- **DOCUMENT PASSAGE**
* * *

I'm also not a fan of pylint - and I just ran it against a small project, 812 LOC of Python.
The code was developed with help of the 'pep8' tool which only finds 12 offending lines we declared ok (all too long, but it's SQL where formatting for readability is more important than 80 chars..) and wlthough pylint gives it a 7.26/10 there's a TON of errors.
So yes, I could now spend a while blacklisting some rules, fixing some stuff, but the defaults are just so bad I won't bother, as usual. Because I think the shape of this code is pretty good.
I beg to differ, to me python (and js) are tolerable languages only when they are controlled with linters and automated tests. And pylint is still the best linter for big python projects. It is fully configurable and each and every default rule is interesting per se. For example, a class with no `__init__`, no or too many attributes or methods, is a potential code smell and candidate for refactoring.
Are you not in the module's global scope? If you are pylint is right and you wrong, you need to move this line inside a function or a class. There should be no code running at module level. Here you might argue that this is akin to a decorator, and that bar will not be called, so yes it is a corner case, but the main rule (only allow consts at module level) is still useful, and I'd say vital even.
This is exactly why it has ignore flags. Remember Python's attitude is "explicit is better than implicit": if you know what you are doing, you just put a flag over it. pylint is trying to catch the cases where a person didn't know what they're doing. I'd rather have to add a flag than have it miss those.
I don't know any other linter for any other language that complains about too many methods (or too many lines in a method, or too long variable names, etc) in a class.
I should know my domain better than pylint.
It's not specific to a language. Those are all code complexity measures. When you see those flags you should at least consider refactoring (and if things are best the way they are you can put a pylint-ignore comment with an explanation right above it).
> Because I think the shape of this code is pretty good.

* * *

- **DATASET**
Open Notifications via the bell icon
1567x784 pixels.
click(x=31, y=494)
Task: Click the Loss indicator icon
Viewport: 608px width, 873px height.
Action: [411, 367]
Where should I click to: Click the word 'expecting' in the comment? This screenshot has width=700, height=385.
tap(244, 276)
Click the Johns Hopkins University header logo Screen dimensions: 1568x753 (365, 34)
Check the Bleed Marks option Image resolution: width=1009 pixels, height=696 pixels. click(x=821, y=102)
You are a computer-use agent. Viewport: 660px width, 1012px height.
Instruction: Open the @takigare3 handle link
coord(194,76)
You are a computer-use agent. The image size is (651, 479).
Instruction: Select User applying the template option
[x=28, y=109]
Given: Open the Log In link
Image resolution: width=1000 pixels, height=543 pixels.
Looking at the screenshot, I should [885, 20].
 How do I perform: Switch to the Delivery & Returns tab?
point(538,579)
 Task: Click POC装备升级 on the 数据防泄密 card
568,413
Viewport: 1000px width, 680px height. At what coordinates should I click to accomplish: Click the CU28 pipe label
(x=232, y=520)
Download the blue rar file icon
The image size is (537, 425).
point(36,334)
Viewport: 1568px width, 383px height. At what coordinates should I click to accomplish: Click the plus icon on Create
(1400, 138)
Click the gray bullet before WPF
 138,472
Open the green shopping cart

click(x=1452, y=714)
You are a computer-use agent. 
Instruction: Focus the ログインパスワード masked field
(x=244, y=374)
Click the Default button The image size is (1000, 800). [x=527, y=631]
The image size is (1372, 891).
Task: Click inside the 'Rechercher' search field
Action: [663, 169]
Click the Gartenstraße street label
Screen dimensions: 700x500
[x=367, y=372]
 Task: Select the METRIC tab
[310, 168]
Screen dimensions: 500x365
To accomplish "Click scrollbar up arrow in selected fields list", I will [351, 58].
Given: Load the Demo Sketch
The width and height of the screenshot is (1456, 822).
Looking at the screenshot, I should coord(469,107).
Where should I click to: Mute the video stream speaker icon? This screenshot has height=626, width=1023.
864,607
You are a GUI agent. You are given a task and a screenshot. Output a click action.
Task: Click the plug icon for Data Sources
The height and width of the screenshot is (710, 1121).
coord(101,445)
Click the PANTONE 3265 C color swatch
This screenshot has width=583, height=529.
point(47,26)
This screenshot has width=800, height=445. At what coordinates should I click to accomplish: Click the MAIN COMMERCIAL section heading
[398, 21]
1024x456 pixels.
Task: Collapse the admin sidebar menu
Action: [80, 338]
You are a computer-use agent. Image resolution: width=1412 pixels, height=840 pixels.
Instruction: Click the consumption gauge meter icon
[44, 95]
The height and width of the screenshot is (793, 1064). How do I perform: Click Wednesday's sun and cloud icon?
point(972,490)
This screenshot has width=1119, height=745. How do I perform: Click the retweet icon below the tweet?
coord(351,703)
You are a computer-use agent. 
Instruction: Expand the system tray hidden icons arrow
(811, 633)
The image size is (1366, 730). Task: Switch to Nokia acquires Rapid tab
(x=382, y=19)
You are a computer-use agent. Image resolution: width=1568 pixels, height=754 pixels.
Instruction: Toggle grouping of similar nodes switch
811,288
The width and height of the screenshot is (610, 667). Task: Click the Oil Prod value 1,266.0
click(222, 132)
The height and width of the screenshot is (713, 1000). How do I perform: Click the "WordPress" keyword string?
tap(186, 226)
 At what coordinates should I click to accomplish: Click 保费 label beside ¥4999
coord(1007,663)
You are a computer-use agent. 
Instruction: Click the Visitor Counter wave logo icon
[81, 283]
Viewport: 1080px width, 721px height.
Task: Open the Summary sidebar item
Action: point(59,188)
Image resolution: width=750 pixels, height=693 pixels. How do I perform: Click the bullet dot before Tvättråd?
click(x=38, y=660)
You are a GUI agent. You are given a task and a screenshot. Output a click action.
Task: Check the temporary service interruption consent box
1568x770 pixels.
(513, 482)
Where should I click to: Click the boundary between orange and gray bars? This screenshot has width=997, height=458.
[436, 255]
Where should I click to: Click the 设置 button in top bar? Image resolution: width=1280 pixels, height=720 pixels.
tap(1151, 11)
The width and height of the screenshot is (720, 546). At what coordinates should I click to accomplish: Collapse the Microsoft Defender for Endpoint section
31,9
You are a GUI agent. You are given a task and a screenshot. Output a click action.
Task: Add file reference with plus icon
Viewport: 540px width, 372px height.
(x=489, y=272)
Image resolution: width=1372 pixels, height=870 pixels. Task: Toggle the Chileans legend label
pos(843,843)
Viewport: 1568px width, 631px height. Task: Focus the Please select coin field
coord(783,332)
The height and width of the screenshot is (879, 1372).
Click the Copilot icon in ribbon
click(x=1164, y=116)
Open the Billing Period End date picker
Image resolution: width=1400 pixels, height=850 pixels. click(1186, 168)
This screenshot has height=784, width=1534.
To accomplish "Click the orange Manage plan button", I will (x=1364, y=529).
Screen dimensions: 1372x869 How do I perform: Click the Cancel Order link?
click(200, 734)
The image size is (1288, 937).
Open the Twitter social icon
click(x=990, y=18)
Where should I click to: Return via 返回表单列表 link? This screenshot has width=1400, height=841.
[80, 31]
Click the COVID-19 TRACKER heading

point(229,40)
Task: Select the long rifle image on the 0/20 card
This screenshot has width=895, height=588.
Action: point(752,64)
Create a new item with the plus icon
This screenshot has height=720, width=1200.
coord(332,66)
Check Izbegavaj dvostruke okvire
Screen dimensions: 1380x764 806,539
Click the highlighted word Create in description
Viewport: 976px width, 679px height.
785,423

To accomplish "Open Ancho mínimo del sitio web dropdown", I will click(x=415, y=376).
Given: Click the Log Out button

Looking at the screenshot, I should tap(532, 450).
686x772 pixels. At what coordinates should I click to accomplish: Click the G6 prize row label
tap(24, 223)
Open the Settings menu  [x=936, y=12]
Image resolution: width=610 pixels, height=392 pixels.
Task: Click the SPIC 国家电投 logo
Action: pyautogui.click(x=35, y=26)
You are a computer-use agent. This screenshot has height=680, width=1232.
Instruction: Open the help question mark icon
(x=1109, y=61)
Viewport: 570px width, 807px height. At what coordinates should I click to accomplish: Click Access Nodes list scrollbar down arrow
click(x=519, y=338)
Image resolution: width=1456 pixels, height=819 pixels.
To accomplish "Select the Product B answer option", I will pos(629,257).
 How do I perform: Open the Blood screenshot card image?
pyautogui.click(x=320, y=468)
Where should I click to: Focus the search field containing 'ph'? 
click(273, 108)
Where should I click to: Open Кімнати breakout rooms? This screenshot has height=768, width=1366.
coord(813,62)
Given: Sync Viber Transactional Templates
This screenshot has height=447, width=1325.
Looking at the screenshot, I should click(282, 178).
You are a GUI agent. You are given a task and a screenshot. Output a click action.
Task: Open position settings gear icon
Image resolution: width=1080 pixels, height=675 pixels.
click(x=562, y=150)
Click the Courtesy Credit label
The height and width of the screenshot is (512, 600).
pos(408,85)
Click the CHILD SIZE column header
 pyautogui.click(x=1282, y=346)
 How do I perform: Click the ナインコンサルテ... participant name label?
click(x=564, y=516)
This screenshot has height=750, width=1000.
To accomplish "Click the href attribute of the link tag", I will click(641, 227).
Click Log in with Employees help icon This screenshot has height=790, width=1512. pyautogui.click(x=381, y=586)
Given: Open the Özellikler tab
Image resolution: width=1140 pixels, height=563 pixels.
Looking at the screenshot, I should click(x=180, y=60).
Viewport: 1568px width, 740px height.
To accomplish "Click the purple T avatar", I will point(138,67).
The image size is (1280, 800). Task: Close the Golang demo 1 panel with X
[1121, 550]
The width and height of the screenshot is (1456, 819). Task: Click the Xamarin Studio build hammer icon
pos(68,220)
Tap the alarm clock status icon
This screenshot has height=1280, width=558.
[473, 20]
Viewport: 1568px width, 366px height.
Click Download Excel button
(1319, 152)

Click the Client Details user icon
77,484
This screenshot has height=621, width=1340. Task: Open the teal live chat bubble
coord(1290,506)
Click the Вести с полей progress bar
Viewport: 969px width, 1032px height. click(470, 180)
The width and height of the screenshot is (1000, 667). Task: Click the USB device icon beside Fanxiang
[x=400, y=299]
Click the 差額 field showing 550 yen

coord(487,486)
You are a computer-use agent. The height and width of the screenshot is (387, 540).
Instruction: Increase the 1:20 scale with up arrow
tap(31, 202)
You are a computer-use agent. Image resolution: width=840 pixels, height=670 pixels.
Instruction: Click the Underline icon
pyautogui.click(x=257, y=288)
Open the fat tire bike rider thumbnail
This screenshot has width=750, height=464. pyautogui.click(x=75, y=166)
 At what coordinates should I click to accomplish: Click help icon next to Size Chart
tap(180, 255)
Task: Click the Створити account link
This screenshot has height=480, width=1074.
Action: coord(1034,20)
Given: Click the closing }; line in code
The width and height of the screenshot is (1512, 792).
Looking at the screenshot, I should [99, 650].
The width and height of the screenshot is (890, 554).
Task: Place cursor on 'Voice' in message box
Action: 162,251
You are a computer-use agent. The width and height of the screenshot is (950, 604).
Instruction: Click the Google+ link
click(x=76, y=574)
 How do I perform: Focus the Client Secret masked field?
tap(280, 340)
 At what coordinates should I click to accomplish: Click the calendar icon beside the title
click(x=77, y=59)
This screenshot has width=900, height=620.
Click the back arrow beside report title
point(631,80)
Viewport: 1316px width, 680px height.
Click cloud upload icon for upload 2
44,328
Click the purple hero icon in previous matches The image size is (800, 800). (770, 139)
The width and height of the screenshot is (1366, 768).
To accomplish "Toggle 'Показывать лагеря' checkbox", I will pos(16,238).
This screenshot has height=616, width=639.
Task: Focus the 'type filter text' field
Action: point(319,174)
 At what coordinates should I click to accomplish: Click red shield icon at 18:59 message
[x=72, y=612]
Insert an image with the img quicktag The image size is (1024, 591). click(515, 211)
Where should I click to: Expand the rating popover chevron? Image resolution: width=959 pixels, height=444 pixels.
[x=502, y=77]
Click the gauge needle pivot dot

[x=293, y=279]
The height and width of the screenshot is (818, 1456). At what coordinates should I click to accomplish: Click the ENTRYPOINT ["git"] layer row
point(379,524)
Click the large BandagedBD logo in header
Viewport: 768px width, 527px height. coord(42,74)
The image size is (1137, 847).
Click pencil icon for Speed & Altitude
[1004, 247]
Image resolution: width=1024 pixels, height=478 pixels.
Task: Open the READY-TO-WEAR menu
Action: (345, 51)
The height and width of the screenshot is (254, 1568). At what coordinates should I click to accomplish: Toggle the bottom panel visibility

* * *

- **INSTRUCTIONS**
[a] Please rewrite the paragraph of the pylint discussion that begins "I beg to differ" as a short bulleted list that keeps its main points.
[b] Continue the pylint discussion with the next post after its last line.

- **TASK-BY-TASK OUTPUTS**
[a]
- Python and JS are tolerable only when controlled with linters and automated tests.
- Pylint is still the best linter for big Python projects.
- It is fully configurable, and every default rule is worth attention.
- A class with no `__init__`, or with no or too many attributes or methods, may be a code smell and a candidate for refactoring.

[b]
That's the wrong attitude. Nobody commits code they don't think is good, but unless you measure "good" objectively and thoroughly there can always be problems you don't notice.
The entire point of the article is that there ARE bugs buried in all that noise, and that you can surface and prevent them from being Future Wink's problem by spending an hour today to fix the tooling. For 800 lines it should take you far less than an hour, and if there is a "TON" of complaints there are probably one or 2 real bugs. Multiply that by 10k LOC and you start to realize the scope of the problem.
Take the pain, fix it today while you are just at 800, so when you're 1000 or 5000 it's 5000 lines of better code.
Agreed. I mean you don't need to follow it religiously, but it's pretty workable with a small blacklist (docstrings, locally disabled, and a few more I don't instantly recall). When the hacks get bad, maybe the odd `#pylint: disable=<blah>` but at least it shows you've though about the pylint warning.
>> If the errors are utter garbage, delete those checks from the configuration.
I've never had "utter garbage" errors. I've had errors I didn't agree with/made the conscious choice to ignore. And I've had errors I thought were garbage, but really I just didn't fully understand them.
(Although I've experienced how applying it to an existing, unlinted project is horrible.)
>> I've never had "utter garbage" errors. I've had errors I didn't agree with/made the conscious choice to ignore. And I've had errors I thought were garbage, but really I just didn't fully understand them.
I've had lots of spurious errors with numpy code, where pylint seems to think everything is a list.
I've experienced something similar with SQLAlchemy, because of the amount of auto-magical stuff it does. I solved it with `[TYPECHECK] generated-members=query`, although this can be slow so blacklisting SQLAlchemy classes is still an option.
NumPy's `__init__.py` code is a bit messy and manipulates `__all__` a lot [0], so I can understand why pylint (and other static code analysis tools) struggle with it.
Yeah, it's frustrating hitting errors in third party modules, and it's tedious for one person initially to set up pylint correctly, but so worth it for a team.
The thought was that in the end you need principles, not rules. "Always write unit tests" is a good rule, and this code actually had unit tests, but the truth is some code doesn't need unit tests.
That being said, since you seem like a suitably snarky person, you may enjoy the email newsletter I write which is dedicated to the ways I've screwed up: https://softwareclown.com/
They were tested, but it didn't catch the bug unfortunately. I got bit by the fact that I was testing with synchronous callbacks, but real world use was with asynchronous callbacks.
It's an extremely common bug in basically all languages that allow closures to capture "live" variables. Almost every developer that uses any kind of async programming gets bit by it eventually. For-loops and closures do not mix well.
Sounds like the issue is that you tested parallelized code as if it were serial. That'll be a problem regardless how many issues PyLint spots. Whenever I have async/parallel code I am paranoid about racing and deadlocks. I always test with a bit of fuzzy sleeps to tease out any issues.
Also, you described two separate bugs. The first one doesn't sound like an asynchronous callback issue. It sounds like a text editor with autocomplete would have avoided the problem. Or coding in an environment that encourages frequently running the code to look at its results.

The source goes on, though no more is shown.